One of the travel writers of the period, St. Palladius, tells of his visit to "Oxyrhynchus, one of the cities of the Thebaid (in Egypt). It is impossible to do justice to the marvels, which we saw there. For the city is so full of monasteries that the very walls resound with the voices of monks. Other monasteries encircle it outside... The temples and capitols of the city were bursting with monks; every quarter of the city was inhabited by them... The monks were almost in the majority over the secular inhabitants... and there is no hour of day or night when they do not offer acts of worship to God... What can one say of the piety of the... people, who when they saw us strangers ... approached us as if we were angels? How can one convey an adequate idea of the throngs of monks and nuns past counting? However, as far as we could ascertain from the holy bishop of that place, we would say that he had under his jurisdiction 10,000 monks and 20,000 nuns. It is beyond my power to describe their hospitality and their love for us. In fact each of us had our cloaks torn apart by people pulling us to make us go and stay with them."
Closer to our own time, in Russia in 1907, towards the end of the spiritual revival of the 19th century and before the Revolution there were 24,000 monks and 66,000 nuns, about 90,000 monastics, living in 970 monasteries.
On the bleak side, the countryside of France, where my monastery is, is peppered by empty monasteries in ruins, remnants of the Age of Faith, as historians call the Middle Ages. They are testimonies to the spiritual barrenness of France, where more people believe in astrology than in Christ, and people spit at me on the streets because they think I'm a Moslem. It would never occur to them that a woman wearing black might be a nun. The scene at the airport here in Ottawa when I arrived was nothing like the scene in Oxyrhyncus when St. Palladius walked through the gates, and you could probably travel clear across Canada or America and not see a single monastery nor meet a single monk or nun.
But is monasticism completely a lost cause today? True, to modern eyes, the monk is increasingly a figure of yesterday, someone silly and eccentric. People think of roly-poly Friar Tuck from Robin Hood or of the sinister, murderous monks in the novel "The Name of the Rose". The word "nun" brings to mind Mother Theresa or silly movies about nice but rather dumb women wearing strange, uncomfortable clothes. Even in someone with a more Orthodox frame of mind the word "monastic" applied to our times calls up the image of St. John of Shanghai, of Fr. Seraphim Rose, or the New Martyr the Grand Duchess Elizabeth, and we wonder what can these saints possibly have in common with us?
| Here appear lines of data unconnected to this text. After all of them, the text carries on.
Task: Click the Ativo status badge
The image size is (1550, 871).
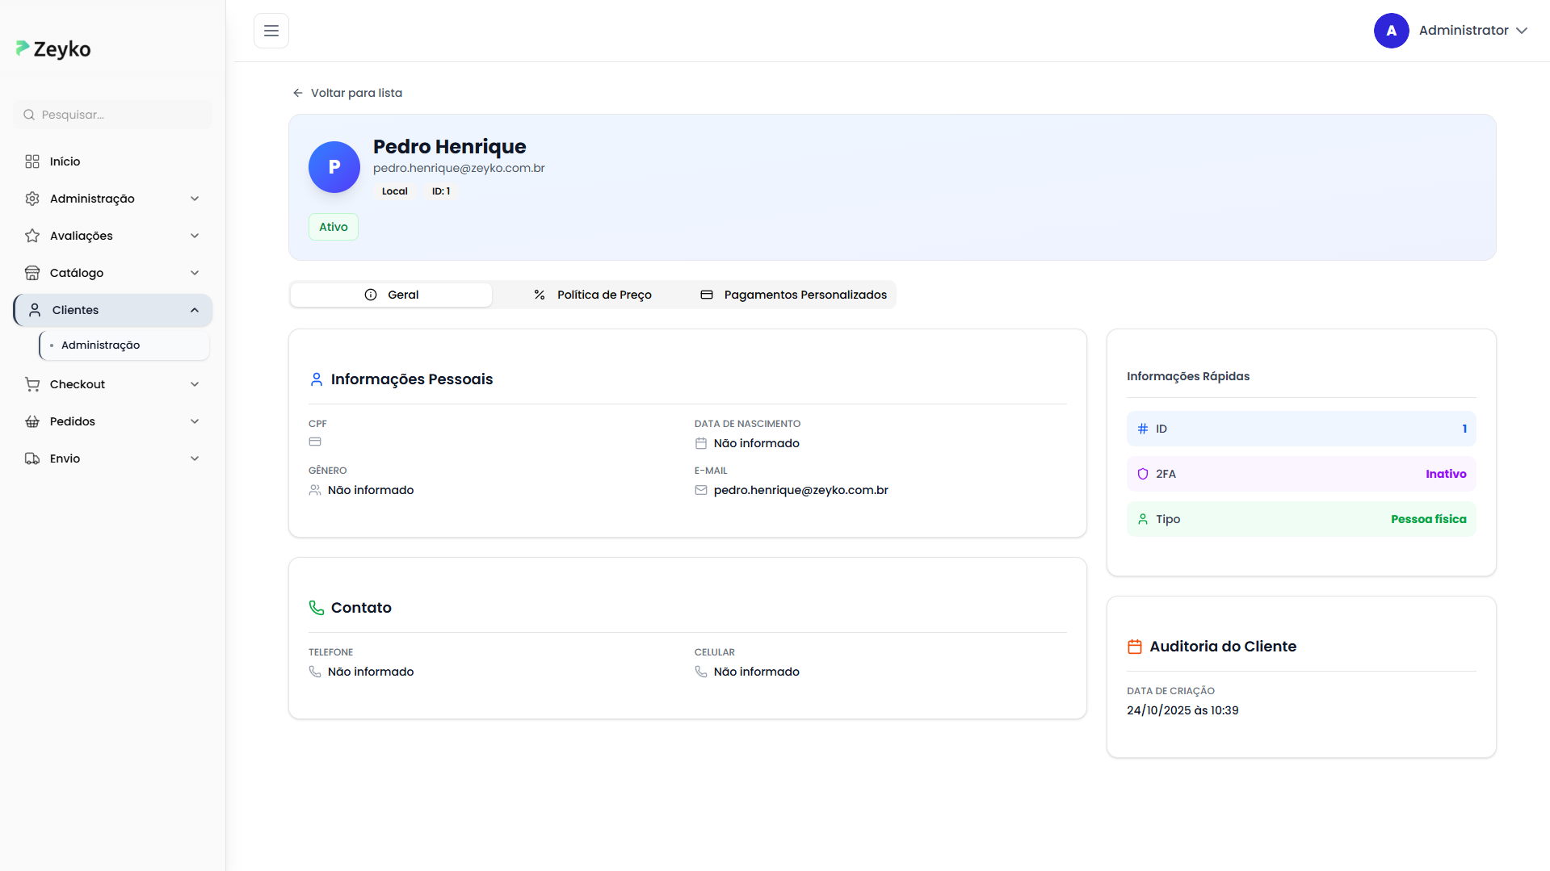Action: pos(333,227)
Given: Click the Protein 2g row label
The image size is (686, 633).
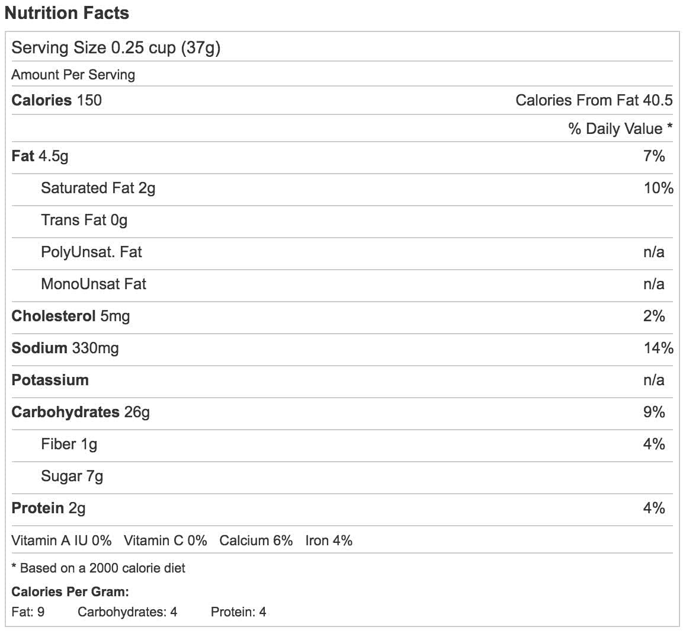Looking at the screenshot, I should click(49, 508).
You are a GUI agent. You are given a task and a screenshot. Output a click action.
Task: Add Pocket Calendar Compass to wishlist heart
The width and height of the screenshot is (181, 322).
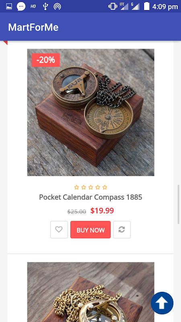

Is anything from their lives and experiences at all relevant or applicable, and how can we, Orthodox Christians of the 21 century, even dare to aspire to imitate them? The Sayings of the Desert Fathers and the lives of the founders of monasticism abound with dire warnings that monasticism, especially the strict asceticism of past centuries, will be just about impossible in the latter days. Once, when "the Holy Fathers were making predictions about the last generation, they said, "What have we ourselves done?" One of them, the great Abba Ischyrion replied, "We ourselves have fulfilled the commandments of God." The others replied, "And those who come after us, what will they do?" He said, "They will struggle to achieve half our works." They said, "And to those that come after them, what will happen?" He said, "The men of that generation will not accomplish any works at all and temptation will come upon them; and those who will persevere in that day will be greater than either us or our fathers".
Reading St. Ignaty Brianchaninov's instructions for contemporary monastics, first published a little over a century ago and known in English as "The Arena" can be downright depressing. "We are extremely weak," he says, "while the temptations that surround us have increased enormously... Spiritual activity is quite unknown to us. We are completely engrossed in bodily activity and that with the purpose of appearing pious and holy in the eyes of the world and to get its reward. We have abandoned the hard and narrow way of salvation... we monks are diminished more than any nation, and we are humbled in all the earth today for our sins...." At the end of the Arena, St. Ignaty uses the image of beggars eating the scraps left over from a sumptuous banquet to describe the monks of the latter days, where the Lord says to them, "Brothers, in making my arrangements for the banquet, I did not have you in view. So I have not given you a proper dinner, and I am not giving you the gifts which have all been given away according to a previously made calculation which only I can understand." If someone today so much as even dares think of monasticism everything around him, both worldly and Orthodox, of the Church seems to say, "Forget it! Don't even try! It's absolutely useless!"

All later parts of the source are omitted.